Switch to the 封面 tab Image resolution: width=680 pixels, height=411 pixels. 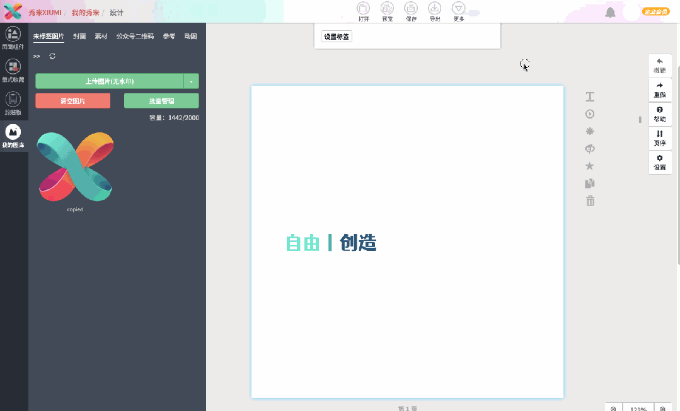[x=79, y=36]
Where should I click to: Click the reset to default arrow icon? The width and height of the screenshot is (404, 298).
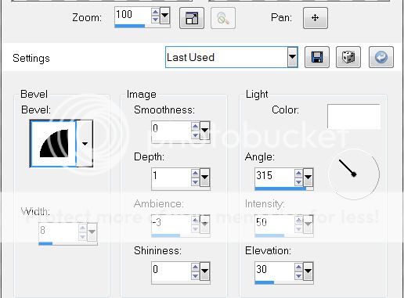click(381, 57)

--

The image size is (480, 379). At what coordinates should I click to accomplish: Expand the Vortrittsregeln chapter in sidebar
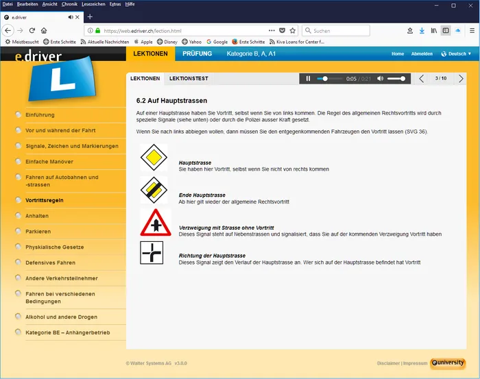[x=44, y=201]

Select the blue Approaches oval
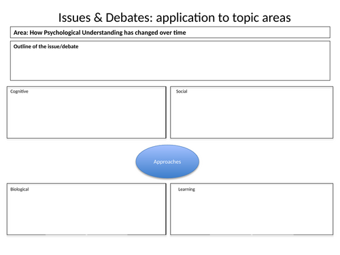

:: ACTIVITY ::
Output should consist of the lines above from the one with "The image size" down to the one with "Select the blue Approaches oval", exact and without pictures.

:: TASK ANSWER ::
The image size is (480, 379). At what coordinates should I click to accomplish: Expand the Vortrittsregeln chapter in sidebar
[x=44, y=201]

Select the blue Approaches oval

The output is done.